A surprisingly small number of innovative firms use the patent system. In the UK, only one in every 25 innovative firms applies for a patent, according to research by Bronwyn Hall, Christian Helmers, Mark Rogers and Vania Sena, presented at the Royal Economic Society’s 2013 annual conference.

Their study looks at survey data on firms from 1998 to 2006, which combines information on innovation activities from the UK Community Innovation Survey (CIS) with information on firms’ patent holdings. It finds that:

  • Only 1.7% of all registered firms in the UK patent their innovations.
  • Even among those firms engaged in research and development (R&D), only around 4% have applied for a UK or European patent over the period.
  • Even in high-tech manufacturing sectors, which arguably produce the most patentable inventions, the share of patenting firms in the UK is less than 10%.

The same firms report that they do not consider patents or other forms of registered intellectual property as important as informal intellectual property for protecting inventions.

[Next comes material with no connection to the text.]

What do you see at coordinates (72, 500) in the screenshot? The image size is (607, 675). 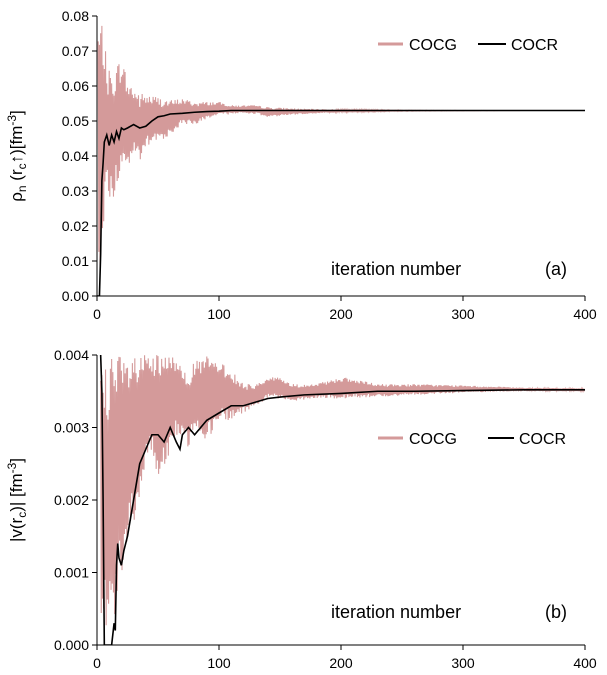 I see `y-tick-label-b: 0.002` at bounding box center [72, 500].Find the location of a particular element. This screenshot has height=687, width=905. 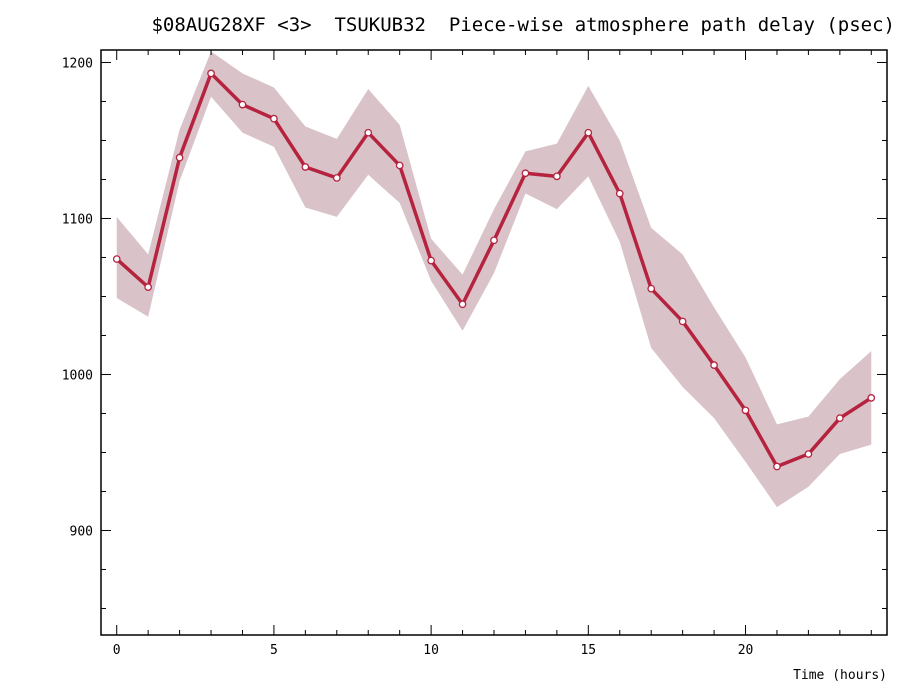

x-tick-label: 15 is located at coordinates (588, 650).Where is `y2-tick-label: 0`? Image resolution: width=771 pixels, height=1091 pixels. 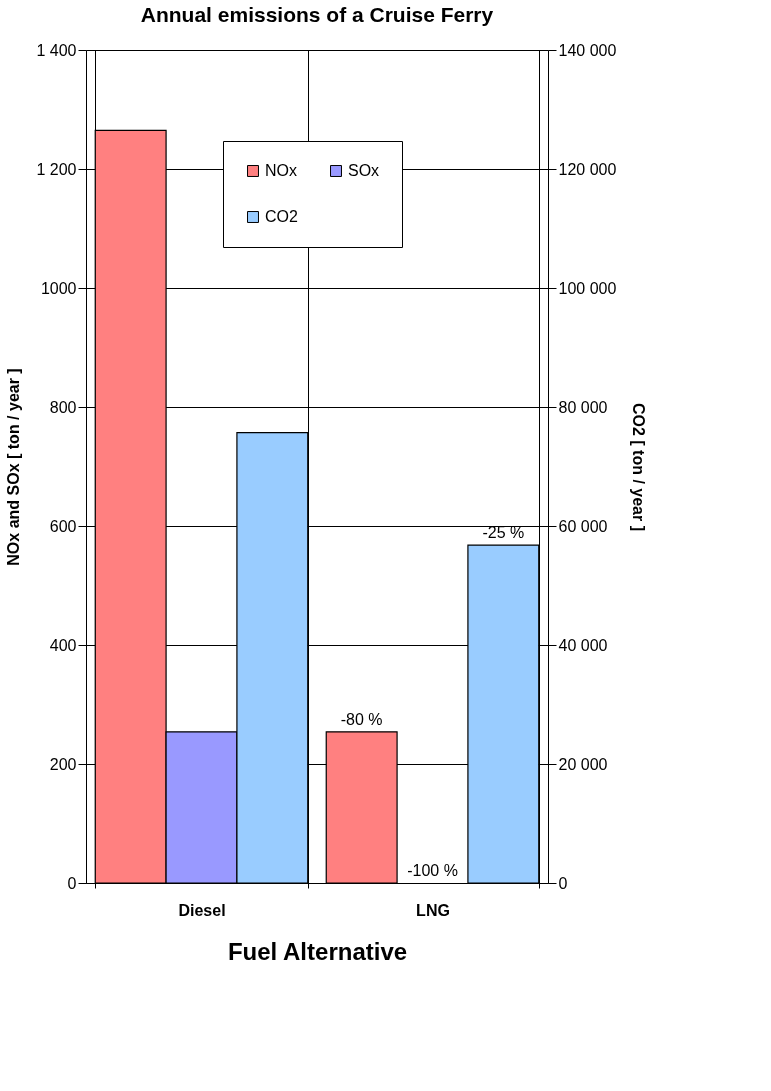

The authors present a number of explanations for these findings:

  • Most firms are small and medium-sized enterprises (SMEs) with fewer that 250 employees, which may find use of the formal intellectual property system simply too costly.
  • Many innovations are new to the firm but not to the market.
  • Many sectors are not patent active.

The study then assesses the implications of patenting for a company’s ‘innovative performance’ as measured by turnover due to innovation. It finds evidence of a positive association between patenting and turnover, which raises the question of why more firms do not patent.

The authors conclude:

‘It is likely that the explanation lies in the quality of the firm and of its innovations rather than the patenting decision in itself, and these things are of course difficult to measure using the type of data we have’.